> Records supplied:
— begin —
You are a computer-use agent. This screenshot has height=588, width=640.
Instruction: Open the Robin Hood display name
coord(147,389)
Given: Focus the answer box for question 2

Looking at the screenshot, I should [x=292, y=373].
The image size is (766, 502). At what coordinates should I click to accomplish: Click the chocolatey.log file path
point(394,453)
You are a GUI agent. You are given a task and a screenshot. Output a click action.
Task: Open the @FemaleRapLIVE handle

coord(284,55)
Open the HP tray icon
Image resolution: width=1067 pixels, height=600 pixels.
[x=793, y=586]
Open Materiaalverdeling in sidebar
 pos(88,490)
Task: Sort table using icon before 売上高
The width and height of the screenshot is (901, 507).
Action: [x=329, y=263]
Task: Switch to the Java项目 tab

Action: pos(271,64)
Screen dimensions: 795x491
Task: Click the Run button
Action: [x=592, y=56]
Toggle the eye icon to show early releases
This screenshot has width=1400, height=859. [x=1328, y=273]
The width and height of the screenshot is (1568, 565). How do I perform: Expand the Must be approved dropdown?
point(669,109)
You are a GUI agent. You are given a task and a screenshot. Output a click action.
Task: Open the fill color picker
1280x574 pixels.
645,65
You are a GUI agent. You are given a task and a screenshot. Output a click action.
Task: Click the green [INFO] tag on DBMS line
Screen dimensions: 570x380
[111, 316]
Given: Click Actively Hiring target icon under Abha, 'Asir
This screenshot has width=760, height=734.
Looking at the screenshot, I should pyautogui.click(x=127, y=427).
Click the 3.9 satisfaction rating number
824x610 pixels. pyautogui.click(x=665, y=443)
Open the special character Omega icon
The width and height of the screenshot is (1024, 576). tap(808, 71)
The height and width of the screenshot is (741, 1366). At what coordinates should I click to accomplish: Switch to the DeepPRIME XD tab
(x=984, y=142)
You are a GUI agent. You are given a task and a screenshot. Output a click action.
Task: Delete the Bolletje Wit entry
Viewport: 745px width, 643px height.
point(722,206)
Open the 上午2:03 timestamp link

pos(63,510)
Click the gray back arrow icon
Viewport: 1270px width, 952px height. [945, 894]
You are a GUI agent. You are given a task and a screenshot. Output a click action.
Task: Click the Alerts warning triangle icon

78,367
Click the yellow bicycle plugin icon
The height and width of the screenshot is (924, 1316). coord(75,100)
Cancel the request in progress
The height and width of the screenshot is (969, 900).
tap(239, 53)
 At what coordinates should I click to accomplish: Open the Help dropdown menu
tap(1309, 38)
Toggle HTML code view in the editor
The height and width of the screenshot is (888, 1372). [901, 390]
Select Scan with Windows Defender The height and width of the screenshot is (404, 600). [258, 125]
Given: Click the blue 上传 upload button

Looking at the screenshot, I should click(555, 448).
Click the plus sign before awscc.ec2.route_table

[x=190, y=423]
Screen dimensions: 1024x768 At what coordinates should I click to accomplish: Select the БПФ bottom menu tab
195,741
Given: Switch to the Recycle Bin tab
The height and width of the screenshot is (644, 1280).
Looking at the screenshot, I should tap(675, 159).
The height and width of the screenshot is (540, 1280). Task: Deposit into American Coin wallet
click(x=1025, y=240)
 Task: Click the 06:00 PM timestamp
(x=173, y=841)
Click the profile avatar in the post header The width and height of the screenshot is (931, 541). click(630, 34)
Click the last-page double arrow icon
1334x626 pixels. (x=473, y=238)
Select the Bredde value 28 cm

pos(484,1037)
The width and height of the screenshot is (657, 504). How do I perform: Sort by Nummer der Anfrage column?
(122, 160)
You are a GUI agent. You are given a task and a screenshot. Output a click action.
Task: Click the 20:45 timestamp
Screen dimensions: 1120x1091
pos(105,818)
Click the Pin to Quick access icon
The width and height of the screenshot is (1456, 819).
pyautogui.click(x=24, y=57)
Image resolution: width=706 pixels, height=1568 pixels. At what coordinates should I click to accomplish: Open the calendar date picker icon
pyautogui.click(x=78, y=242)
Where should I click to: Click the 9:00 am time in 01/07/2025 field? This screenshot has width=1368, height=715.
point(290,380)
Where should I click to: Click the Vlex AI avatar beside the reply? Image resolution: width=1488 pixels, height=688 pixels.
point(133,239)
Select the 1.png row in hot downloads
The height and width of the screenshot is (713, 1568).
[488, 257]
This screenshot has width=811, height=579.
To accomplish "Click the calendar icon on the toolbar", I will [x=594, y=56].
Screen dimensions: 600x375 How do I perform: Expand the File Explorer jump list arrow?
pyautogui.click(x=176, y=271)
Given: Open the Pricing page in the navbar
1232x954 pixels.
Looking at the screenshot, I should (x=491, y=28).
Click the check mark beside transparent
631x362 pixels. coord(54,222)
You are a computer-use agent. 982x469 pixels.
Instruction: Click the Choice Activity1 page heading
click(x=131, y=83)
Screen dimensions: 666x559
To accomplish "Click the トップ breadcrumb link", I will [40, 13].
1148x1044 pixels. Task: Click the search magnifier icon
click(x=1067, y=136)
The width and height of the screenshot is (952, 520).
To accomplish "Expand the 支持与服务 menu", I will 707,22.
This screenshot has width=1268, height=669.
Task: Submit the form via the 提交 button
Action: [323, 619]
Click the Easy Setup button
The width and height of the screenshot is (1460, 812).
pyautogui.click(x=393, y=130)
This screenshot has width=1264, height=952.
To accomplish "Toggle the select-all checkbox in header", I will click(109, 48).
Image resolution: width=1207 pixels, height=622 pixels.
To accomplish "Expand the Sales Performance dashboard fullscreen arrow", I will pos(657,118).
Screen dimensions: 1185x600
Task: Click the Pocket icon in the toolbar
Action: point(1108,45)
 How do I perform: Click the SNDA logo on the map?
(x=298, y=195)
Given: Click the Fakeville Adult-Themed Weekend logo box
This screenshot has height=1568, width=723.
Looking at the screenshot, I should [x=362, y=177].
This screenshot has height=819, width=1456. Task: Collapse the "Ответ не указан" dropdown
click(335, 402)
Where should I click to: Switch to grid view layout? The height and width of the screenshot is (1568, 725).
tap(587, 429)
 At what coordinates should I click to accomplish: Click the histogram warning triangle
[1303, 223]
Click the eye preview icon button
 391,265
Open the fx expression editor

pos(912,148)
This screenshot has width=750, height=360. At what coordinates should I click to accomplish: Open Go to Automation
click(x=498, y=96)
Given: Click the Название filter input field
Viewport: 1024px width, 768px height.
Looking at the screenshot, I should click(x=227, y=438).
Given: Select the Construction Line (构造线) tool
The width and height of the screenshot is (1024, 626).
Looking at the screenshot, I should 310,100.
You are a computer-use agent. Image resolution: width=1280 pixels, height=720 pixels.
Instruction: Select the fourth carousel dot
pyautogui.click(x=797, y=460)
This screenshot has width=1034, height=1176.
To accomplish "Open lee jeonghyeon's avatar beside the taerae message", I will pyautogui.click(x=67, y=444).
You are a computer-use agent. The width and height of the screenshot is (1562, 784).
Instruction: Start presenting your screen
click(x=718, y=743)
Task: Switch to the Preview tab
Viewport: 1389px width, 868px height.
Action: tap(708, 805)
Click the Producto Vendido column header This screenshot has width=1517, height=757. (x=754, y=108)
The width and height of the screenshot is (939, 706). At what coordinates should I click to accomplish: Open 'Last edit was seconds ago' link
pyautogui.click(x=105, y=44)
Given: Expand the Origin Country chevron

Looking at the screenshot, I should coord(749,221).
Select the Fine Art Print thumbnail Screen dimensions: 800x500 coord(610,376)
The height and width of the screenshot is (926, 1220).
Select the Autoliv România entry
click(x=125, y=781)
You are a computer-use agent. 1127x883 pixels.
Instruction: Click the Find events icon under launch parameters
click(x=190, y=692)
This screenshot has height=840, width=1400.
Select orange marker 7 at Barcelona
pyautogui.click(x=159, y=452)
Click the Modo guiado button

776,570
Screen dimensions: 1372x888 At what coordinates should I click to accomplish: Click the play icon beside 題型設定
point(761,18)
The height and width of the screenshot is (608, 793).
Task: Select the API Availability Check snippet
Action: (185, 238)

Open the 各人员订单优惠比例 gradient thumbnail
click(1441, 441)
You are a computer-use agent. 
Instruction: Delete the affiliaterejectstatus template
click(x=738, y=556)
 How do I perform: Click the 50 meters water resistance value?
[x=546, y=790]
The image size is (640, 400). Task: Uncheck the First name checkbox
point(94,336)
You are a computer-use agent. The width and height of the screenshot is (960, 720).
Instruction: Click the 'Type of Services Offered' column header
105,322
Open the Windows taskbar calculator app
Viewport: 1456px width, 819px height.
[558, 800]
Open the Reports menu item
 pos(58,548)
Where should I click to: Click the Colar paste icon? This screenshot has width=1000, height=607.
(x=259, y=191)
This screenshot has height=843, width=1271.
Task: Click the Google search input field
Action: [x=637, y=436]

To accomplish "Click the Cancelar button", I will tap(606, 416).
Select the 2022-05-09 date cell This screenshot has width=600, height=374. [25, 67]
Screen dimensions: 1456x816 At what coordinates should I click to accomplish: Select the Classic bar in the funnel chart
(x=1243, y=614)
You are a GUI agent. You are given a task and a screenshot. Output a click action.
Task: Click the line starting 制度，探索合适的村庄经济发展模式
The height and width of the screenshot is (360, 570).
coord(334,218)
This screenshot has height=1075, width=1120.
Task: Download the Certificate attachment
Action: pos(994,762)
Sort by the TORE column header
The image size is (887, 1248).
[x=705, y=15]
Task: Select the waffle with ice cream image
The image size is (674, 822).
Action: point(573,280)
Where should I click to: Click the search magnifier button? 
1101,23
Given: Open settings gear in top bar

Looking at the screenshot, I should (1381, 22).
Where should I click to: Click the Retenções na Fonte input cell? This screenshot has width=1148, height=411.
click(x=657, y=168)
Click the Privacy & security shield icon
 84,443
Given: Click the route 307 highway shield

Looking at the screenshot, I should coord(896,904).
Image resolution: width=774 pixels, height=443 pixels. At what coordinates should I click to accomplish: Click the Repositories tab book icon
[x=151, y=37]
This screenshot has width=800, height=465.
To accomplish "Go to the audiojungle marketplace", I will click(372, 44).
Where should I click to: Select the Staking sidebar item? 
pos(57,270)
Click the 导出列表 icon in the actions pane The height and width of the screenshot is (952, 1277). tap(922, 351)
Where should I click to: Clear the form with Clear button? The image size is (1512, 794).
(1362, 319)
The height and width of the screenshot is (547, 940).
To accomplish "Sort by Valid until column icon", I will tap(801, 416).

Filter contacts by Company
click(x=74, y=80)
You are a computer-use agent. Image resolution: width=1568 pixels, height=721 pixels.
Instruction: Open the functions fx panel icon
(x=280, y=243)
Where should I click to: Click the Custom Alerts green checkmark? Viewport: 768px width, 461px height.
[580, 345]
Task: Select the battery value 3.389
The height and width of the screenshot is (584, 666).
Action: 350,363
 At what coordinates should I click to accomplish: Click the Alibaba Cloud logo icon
— end —
> Written instruction: Repeat word for word the lines of the items, starting at the line containing "Screen dimensions: 600x375" and ending at the line containing "631x362 pixels. coord(54,222)", including both of those lines.

> Output of the task:
Screen dimensions: 600x375 How do I perform: Expand the File Explorer jump list arrow?
pyautogui.click(x=176, y=271)
Given: Open the Pricing page in the navbar
1232x954 pixels.
Looking at the screenshot, I should (x=491, y=28).
Click the check mark beside transparent
631x362 pixels. coord(54,222)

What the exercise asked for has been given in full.